Selected excerpt
• • •
Some years back my mother attended an Above Rubies conference. She told me that when the other women at the conference found out that she had twelve children, they gathered around her and called her blessed (that’s Bible language for heaped her with praise and adoration). But when they asked her if she was open to having more children, she told them she had recently had her tubes tied. As a result result, she was shunned for the remainder of the conference.

My mother was really upset when she told me this story, because, she explained, Michael and Debi Pearl taught that a woman must bow to her husband’s will in areas like this, and it was my dad who had insisted on her getting her tubes tied even though she hadn’t wanted to. She felt that she had been unfairly shunned by these women. She wanted to have more children. She hadn’t wanted her tubes tied. I remember her crying over this decision. But my dad said he was going to lose his sanity if we had more children, and for all of the importance my mom put on welcoming every blessing God had to send along, she believed even more strongly in male headship and female submission, so she submitted and underwent a tubal ligation.

Actually, there’s one more thing I should share about my parents as long as we’re talking about definitions. My parents used birth control from time to time to space us children out a bit, but never methods they considered “abortifacient.” Yet even though they sporadically used birth control, they talked about children as “blessings” and spoke of raising us out to send us into the world to win souls and retake it for Christ, all of which is classic quiverfull rhetoric. Were my parents quiver full, then? Or were they not? There’s no real agreement on the definition of quiverfull, and there are plenty of homeschooling families that have more children than they might otherwise as a result of exposure to quiverfull rhetoric, but still use birth control to limit their family size. Where do they fit, exactly? Who is quiverfull, and who isn’t?
• • •
Material shown
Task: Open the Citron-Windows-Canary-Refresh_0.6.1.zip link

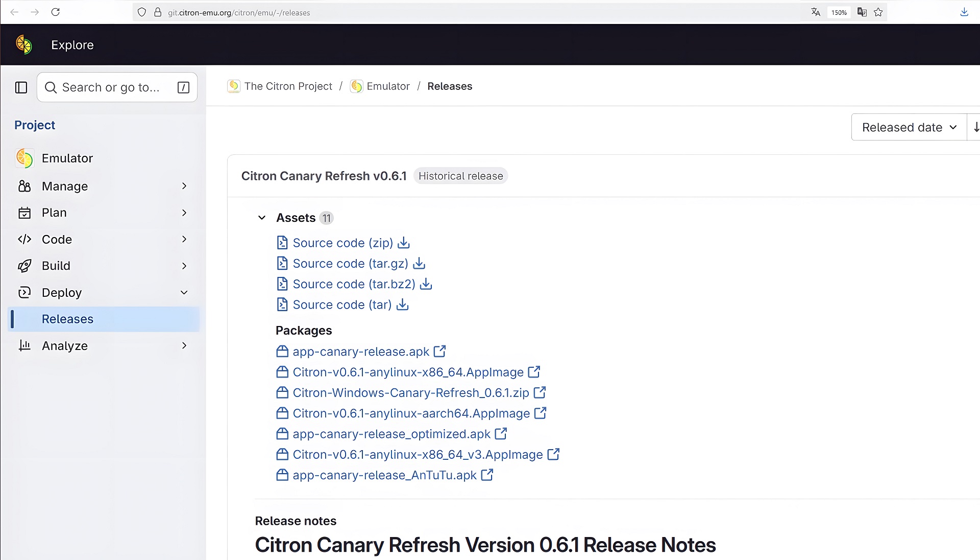Action: [410, 393]
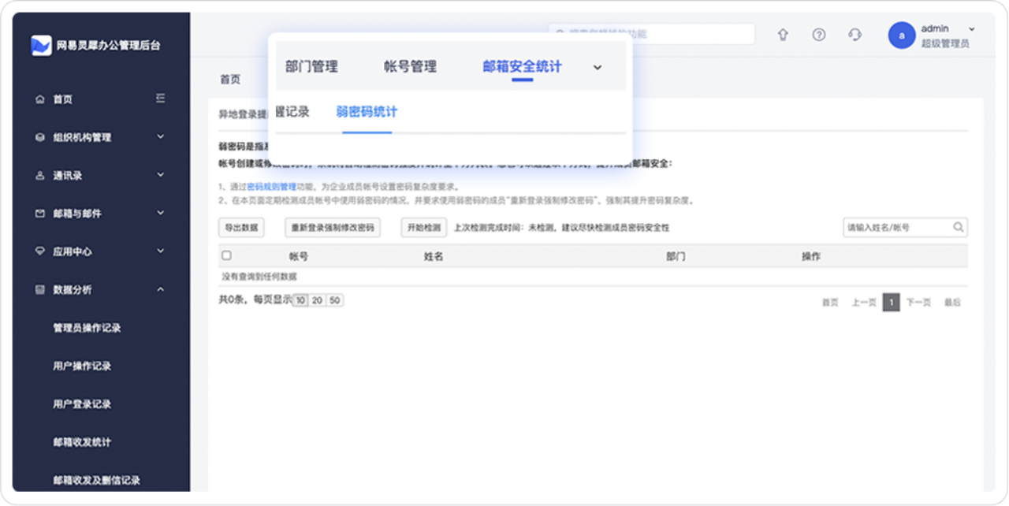Click the 开始检测 button
This screenshot has width=1009, height=506.
423,227
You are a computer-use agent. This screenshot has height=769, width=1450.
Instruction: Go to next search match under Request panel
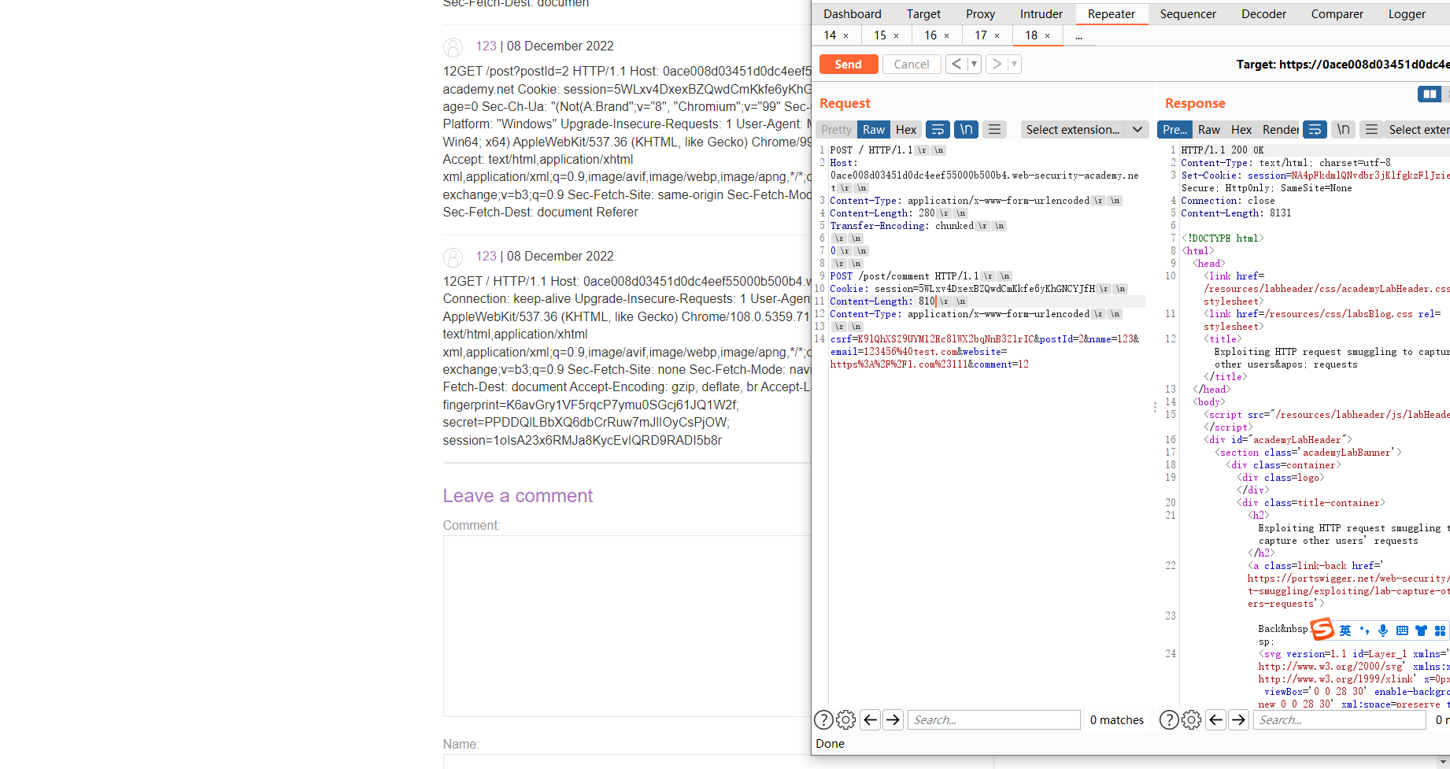pyautogui.click(x=893, y=719)
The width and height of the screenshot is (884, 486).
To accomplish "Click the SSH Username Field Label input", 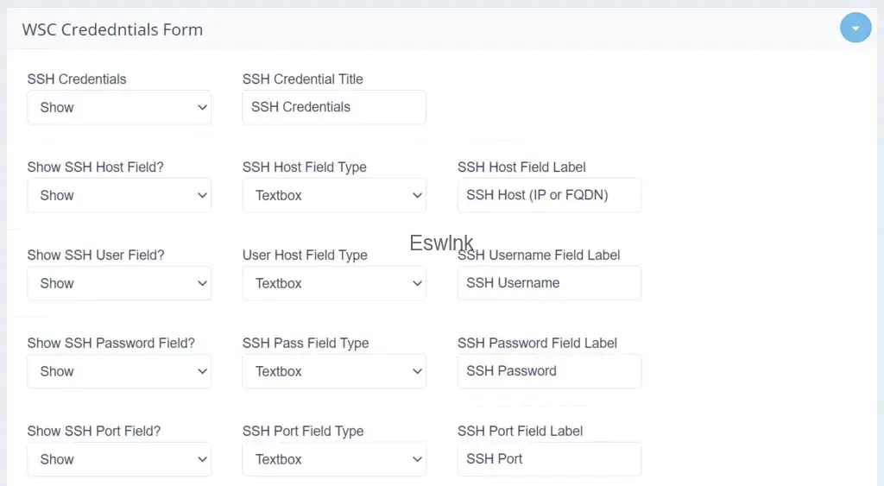I will [x=549, y=283].
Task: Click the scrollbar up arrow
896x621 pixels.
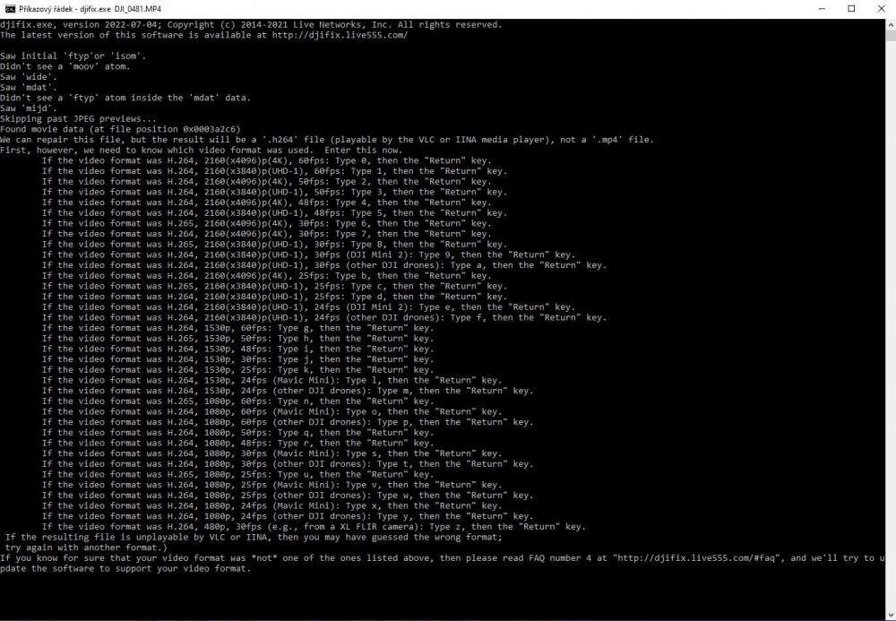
• • •
Requests
1) In the account of the quiverfull family, what did the narrator's dad say would happen if they had more children?
2) List every question the narrator asks in the last paragraph of the quiverfull account.
3) Continue the quiverfull account from where it ends.
The listing above is separate material and has nothing to do with the account of the quiverfull family.

Results for the exercise
1) He said he was going to lose his sanity.

2)
- "Were my parents quiver full, then?"
- "Or were they not?"
- "Where do they fit, exactly?"
- "Who is quiverfull, and who isn't?"

3)
But let’s talk for just a moment about what I just described as “classic quiverfull rhetoric.” The term quiverfull is adapted from Psalm 127:3-5, which reads as follows: “Lo, children are an heritage of the Lord: and the fruit of the womb is his reward. As arrows are in the hand of a mighty man; so are children of the youth. Happy is the man that hath his quiver full of them.” From this verse comes both the rhetoric about children being a blessing (or a reward, or heritage) and the more militant rhetoric that positions children as a weapon and their father as a warrior.

Even here, within these rhetorics, different leaders place the emphasis differently. Nancy Campbell of Above Rubies focuses on the babies as blessings rhetoric and rarely uses rhetoric with a more militant focus. When I read her magazines as a child, her focus was always on mothers and childbearing. In contrast, Michael Farris of the HSLDA focuses heavily on military rhetoric when discussing the importance of having large numbers of children.

farris

In fact, you might very well argue that quiverfull has two separate rhetorics, one mother-focused and one militant-focused, which sometimes overlap and sometimes don’t. But more than this, neither of these rhetorics requires a full rejection of birth control. There are many many many families that use these rhetorics and also use birth control. In some sense, quiverfull rhetorics have invaded the Christian homeschooling culture more generally, and in so doing have become at once more diluted and more widespread and pervasive.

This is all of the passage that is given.